Zacharin: Yes, in most places outside Africa, I don’t know about Africa, but in India, again, I think there is more access and belief in benefits of vaccination by families.  I don’t think this is something that we can change in one generation, we are trying…

Paul Saenger: I think you mentioned the interest. This is embedded in Indian culture, and while among Indian physicians nobody is taking this on, it still happens. When you look at legal implications, it is not even specified according to the inheritance rules, how much goes to males how much goes to the female, and the intersex child is settled in between. So this is going on for a long-time. Even the Indian physicians they are descriptive, but they are not providing any solution. Price is not the issue, it is the stigma of the condition. And it is very difficult to grab this.

Michael Ranke: There are two issues. One is of course the complicated issue of the gender assignment that it’s going on, and the other, simpler issue is provision of medications and medicine itself. And I think that as we talk about the ethics, ethics of course always depend on the social and environmental circumstance, and we know this. But I think the issue whether medication is available to mankind at a reasonable price, is an issue of ethics beyond the issue of the locals. It is our issue and most probably the cost of this meeting here would be enough to provide everybody the fludrocortisone and all of the rest of rare endocrine disease with drugs. That’s something we never really discussed in our endocrine society, and we are going with new, less important development such as long-acting GH.
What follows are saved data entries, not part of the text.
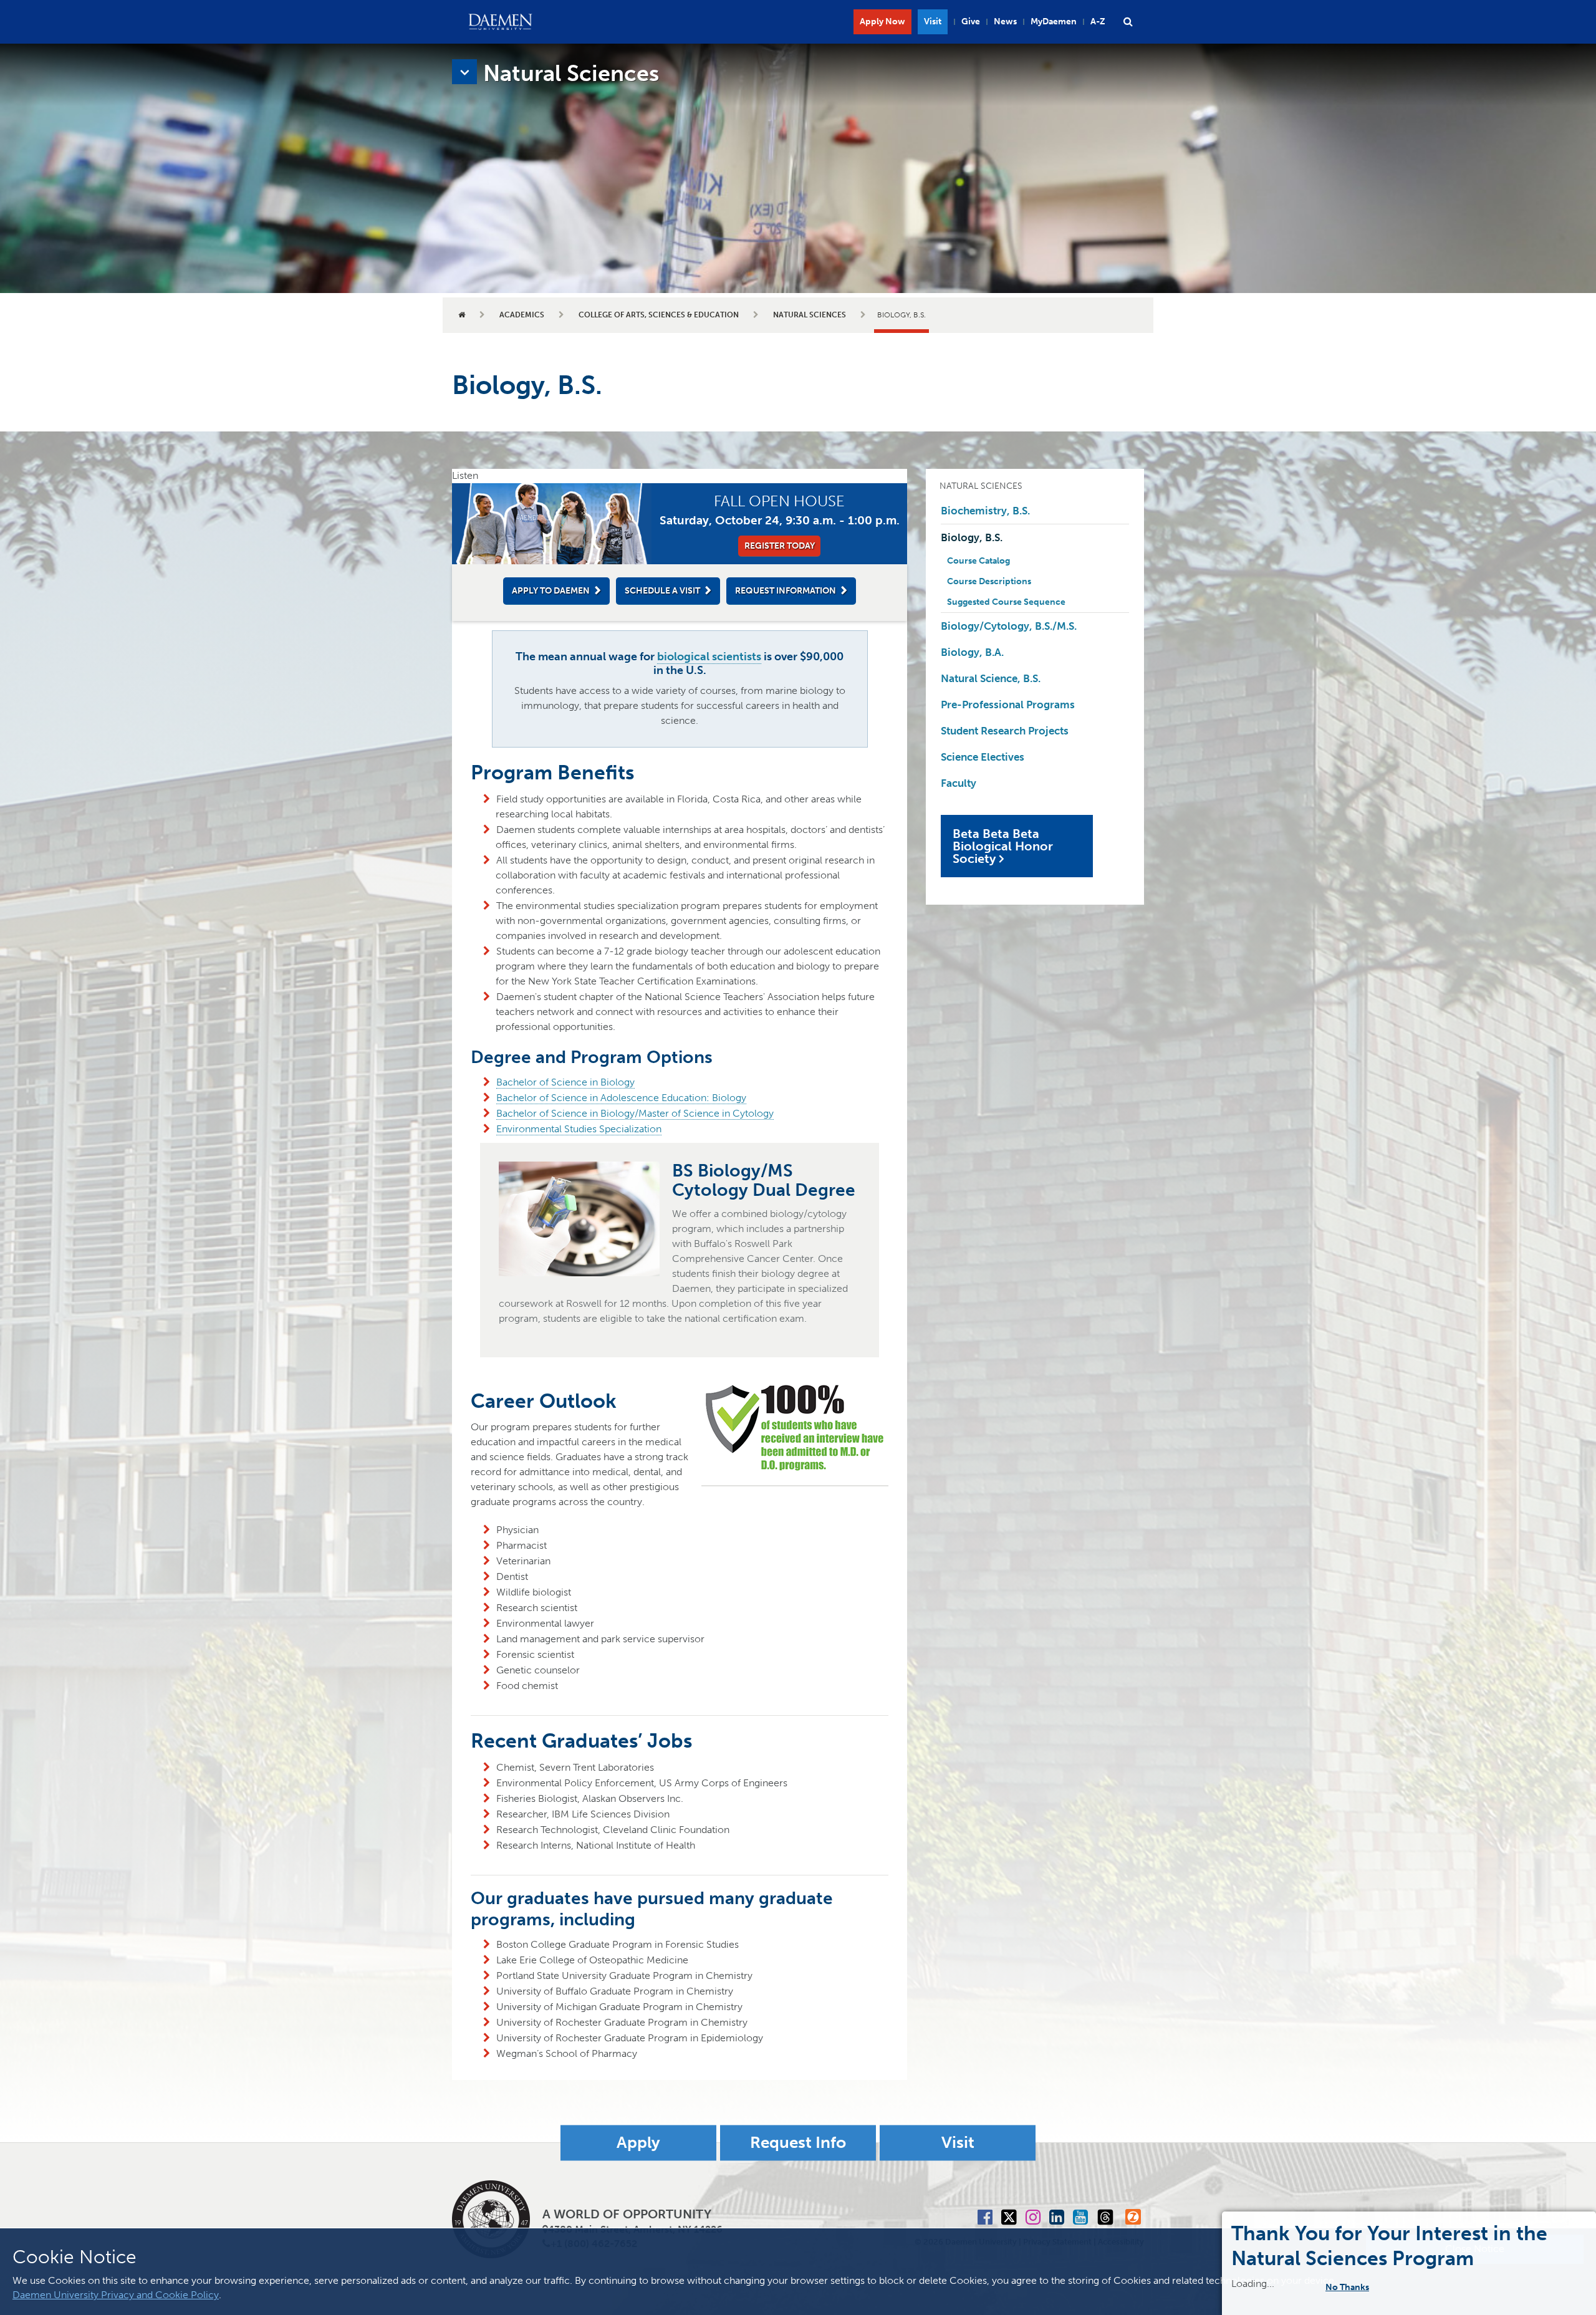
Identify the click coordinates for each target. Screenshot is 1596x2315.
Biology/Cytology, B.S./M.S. (1009, 626)
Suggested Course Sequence (1006, 602)
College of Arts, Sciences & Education (659, 314)
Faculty (958, 783)
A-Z (1097, 21)
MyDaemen (1054, 21)
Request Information (785, 590)
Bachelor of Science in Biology (565, 1082)
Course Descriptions (989, 581)
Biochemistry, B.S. (985, 510)
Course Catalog (978, 561)
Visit (932, 21)
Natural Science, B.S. (991, 678)
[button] (1127, 21)
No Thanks (1355, 2287)
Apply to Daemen (551, 590)
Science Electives (982, 757)
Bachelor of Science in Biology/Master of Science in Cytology (635, 1113)
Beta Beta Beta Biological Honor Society (1003, 846)
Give (970, 21)
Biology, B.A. (972, 652)
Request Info (798, 2142)
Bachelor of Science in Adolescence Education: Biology (621, 1098)
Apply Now (882, 21)
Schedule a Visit (662, 590)
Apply (638, 2142)
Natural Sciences (809, 314)
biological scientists (709, 656)
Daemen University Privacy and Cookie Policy (115, 2295)
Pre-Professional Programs (1008, 704)
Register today (779, 546)
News (1005, 21)
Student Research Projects (1005, 730)
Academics (521, 314)
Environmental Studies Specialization (578, 1129)
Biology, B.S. (971, 537)
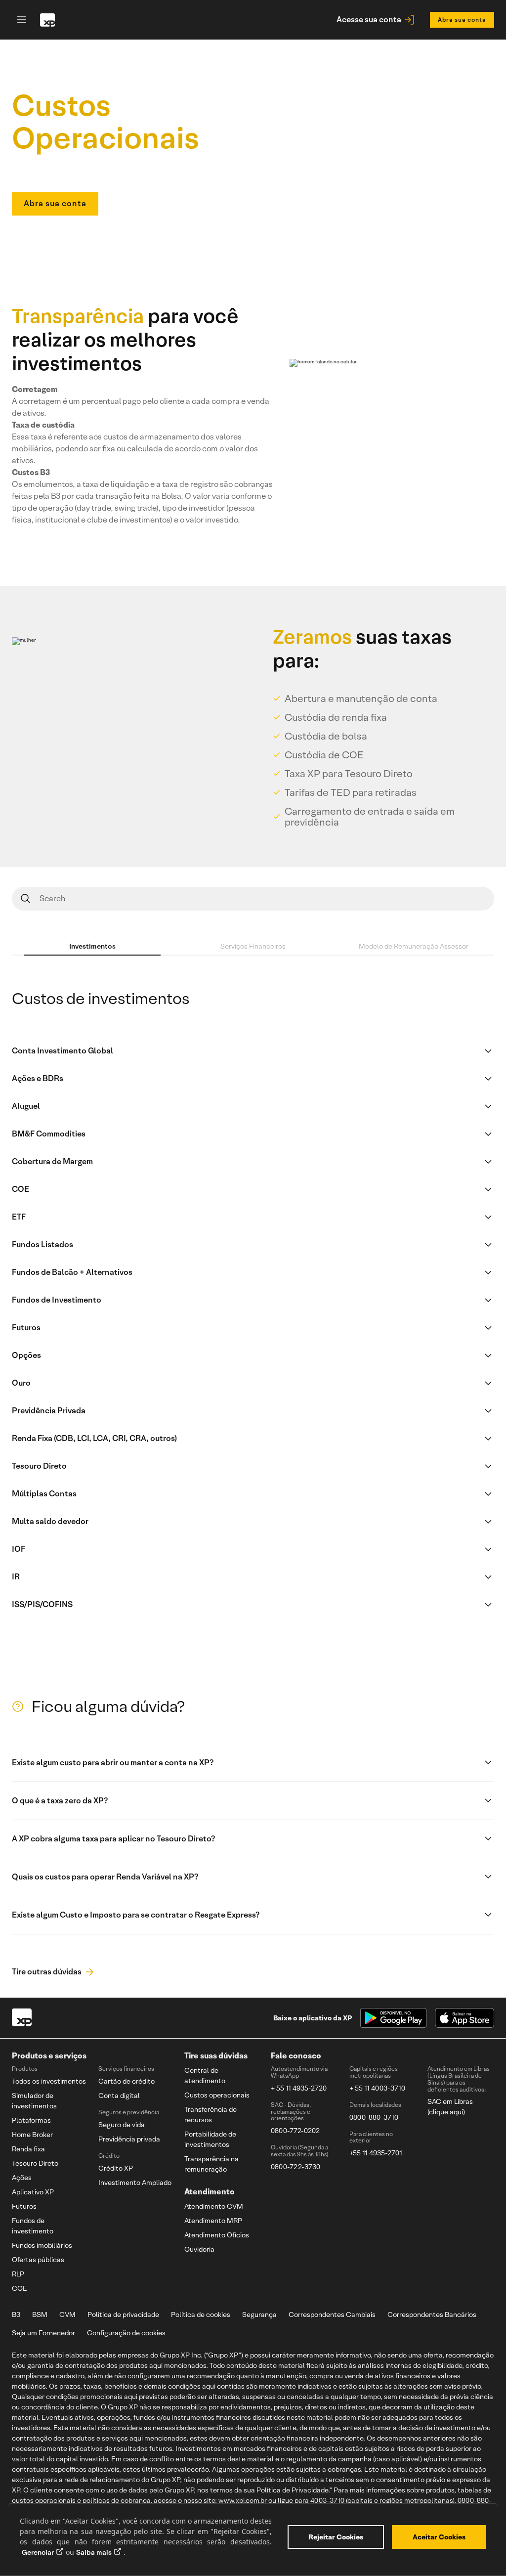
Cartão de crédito (126, 2081)
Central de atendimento (204, 2075)
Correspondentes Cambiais (332, 2314)
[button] (253, 1763)
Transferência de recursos (210, 2114)
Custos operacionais (217, 2095)
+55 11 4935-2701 (375, 2152)
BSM (39, 2314)
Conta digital (119, 2095)
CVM (67, 2314)
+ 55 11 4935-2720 (299, 2088)
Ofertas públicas (38, 2259)
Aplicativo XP (33, 2191)
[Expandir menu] (20, 20)
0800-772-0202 (295, 2130)
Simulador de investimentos (34, 2100)
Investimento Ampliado (134, 2182)
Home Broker (32, 2134)
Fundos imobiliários (42, 2245)
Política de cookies (200, 2314)
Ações (22, 2177)
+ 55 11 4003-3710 (377, 2088)
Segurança (259, 2314)
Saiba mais (94, 2552)
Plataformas (31, 2120)
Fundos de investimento (32, 2225)
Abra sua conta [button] (462, 19)
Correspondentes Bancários (431, 2314)
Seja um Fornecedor (43, 2332)
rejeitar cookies (335, 2536)
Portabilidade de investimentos (210, 2139)
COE (19, 2288)
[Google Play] (393, 2018)
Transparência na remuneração (211, 2164)
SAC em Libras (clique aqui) (450, 2106)
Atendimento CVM (213, 2206)
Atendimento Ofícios (216, 2234)
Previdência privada (129, 2139)
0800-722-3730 (295, 2166)
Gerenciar (38, 2552)
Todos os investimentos (49, 2081)
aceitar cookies (439, 2536)
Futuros (24, 2206)
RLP (18, 2274)
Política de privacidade (123, 2314)
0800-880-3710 (373, 2117)
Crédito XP (115, 2168)
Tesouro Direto (35, 2163)
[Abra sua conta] (55, 193)
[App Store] (464, 2018)
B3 (16, 2314)
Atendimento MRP (213, 2220)
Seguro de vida (121, 2124)
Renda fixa (28, 2148)
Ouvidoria (199, 2249)
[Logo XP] (22, 2018)
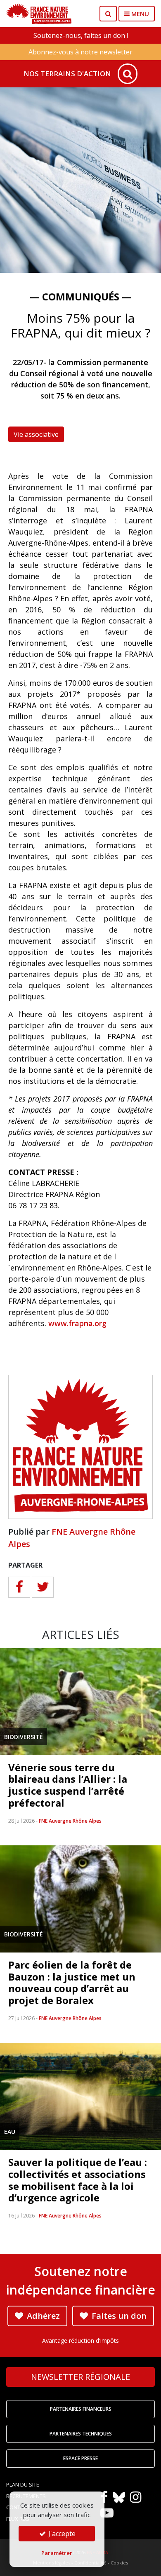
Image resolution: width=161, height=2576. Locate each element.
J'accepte (61, 2533)
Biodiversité (23, 1737)
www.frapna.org (77, 1323)
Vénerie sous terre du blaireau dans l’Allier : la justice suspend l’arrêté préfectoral (67, 1785)
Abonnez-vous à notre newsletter (80, 51)
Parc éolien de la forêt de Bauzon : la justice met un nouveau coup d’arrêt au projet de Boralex (71, 1982)
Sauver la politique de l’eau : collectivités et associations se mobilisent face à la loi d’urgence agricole (77, 2179)
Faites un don (118, 2315)
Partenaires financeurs (80, 2408)
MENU (139, 13)
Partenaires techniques (81, 2433)
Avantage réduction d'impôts (80, 2340)
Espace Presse (80, 2458)
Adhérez (42, 2315)
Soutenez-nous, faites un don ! (80, 35)
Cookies (119, 2563)
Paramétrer (56, 2553)
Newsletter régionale (80, 2376)
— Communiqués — (81, 296)
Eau (9, 2131)
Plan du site (22, 2484)
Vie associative (36, 434)
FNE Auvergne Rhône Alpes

Zacharin: I think this is an enormously important topic for institutions such as ESPE to address, because it is something that we can address, and we can put pressure upon WHO to do more than tick boxes. These are essential medications, and we do nothing for that, other than give lip service to it. As individuals we can clearly make an impact, which will allow improved care for a few, but as a group we can make demands that have the capacity to benefit many.

It does not alter the fact that there are thousands of other issues. If a family goes to the witch doctor, no one has medication that will cure that problem. Access to anything, for example insulin, in many of these communities is intermittent, brands and durations of action are different, distribution and cost may be overriding factors. As a group, we should attempt to try to make an impact. The pediatric endocrine group (GPED), with JP Chanoine as secretary general at the moment, is making efforts, but it is a very small group. Ff we can engage the larger community of endocrinologists that would be great.

Hochberg: The word ethics was used today more than usual for in pediatric endocrinologists, and of course ethics changes with the environment. The question is if we as a group of doctors caring for other people, and as scientists from well-off countries, if we should discuss ethics for families who do not have the means, the knowledge, the education. And if what we do, writing books about pediatric endocrinology, organizing pediatric endocrine training centre in Africa, if this is something we need, or if we should change the content of them. From the very beginning of PETCA, some of our colleagues were sceptical: “I am against it, because once you go and teach all this sophisticated endocrinology, genetics etc for people who cannot afford to do any of it, this is unethical to me”. From the very beginning these colleagues refused to take part in our Africa activity. And this is what we must discuss in the future.